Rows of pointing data
* * * *
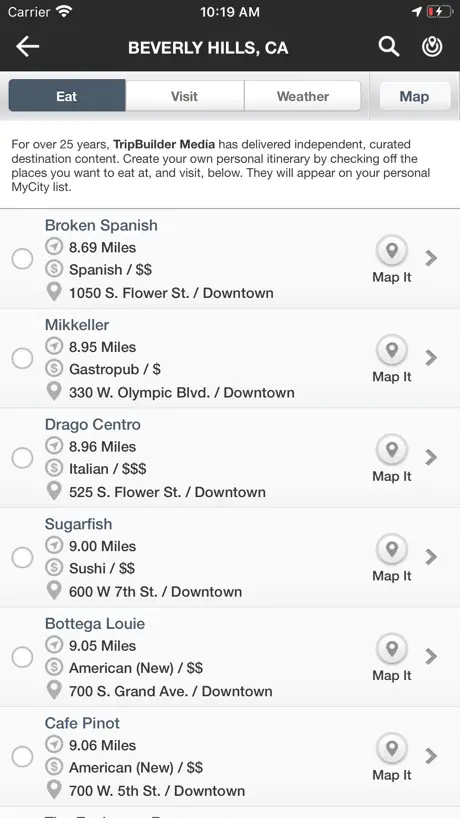Select the Eat tab
Screen dimensions: 460x818
67,96
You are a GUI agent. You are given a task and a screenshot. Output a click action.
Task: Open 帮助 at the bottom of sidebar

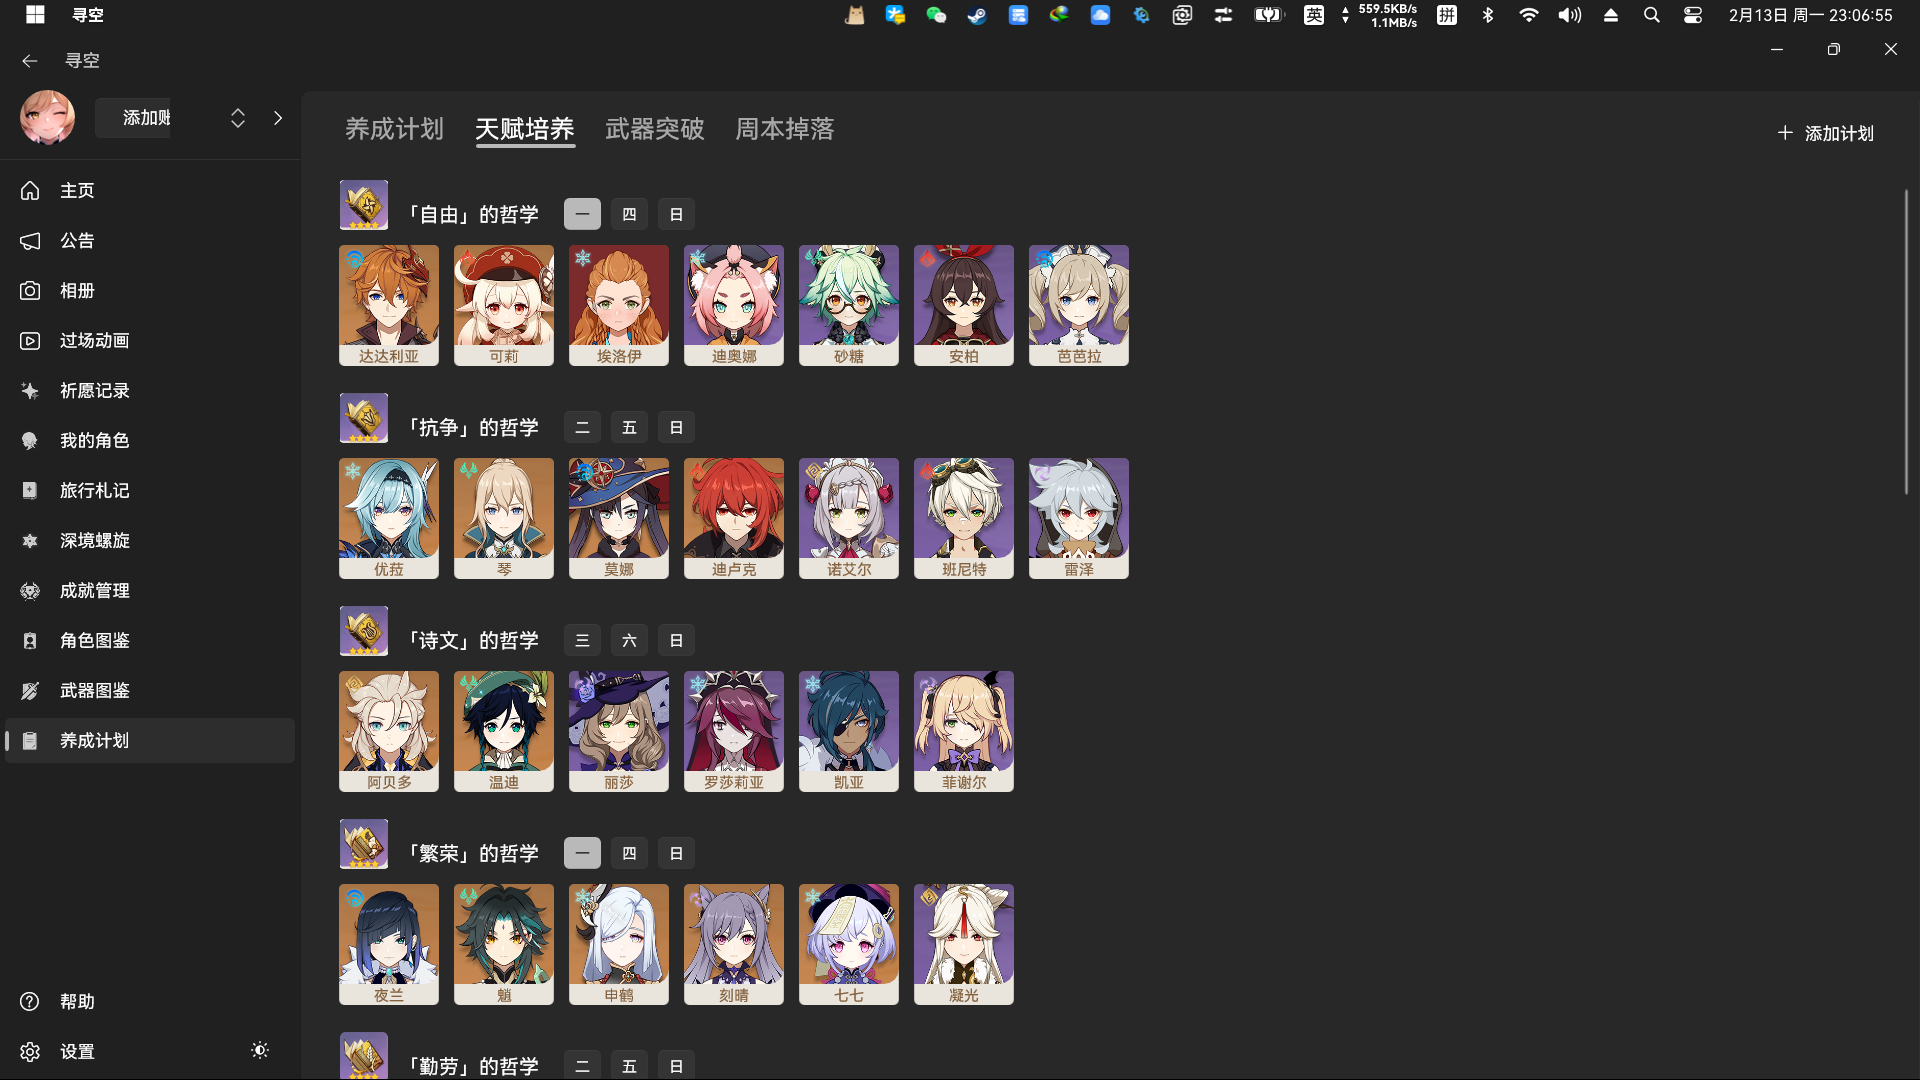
* * * *
Aim of the task>
Show each line of the records above that contains the string "action".

Problem solution>
You are a GUI agent. You are given a task and a screenshot. Output a click action.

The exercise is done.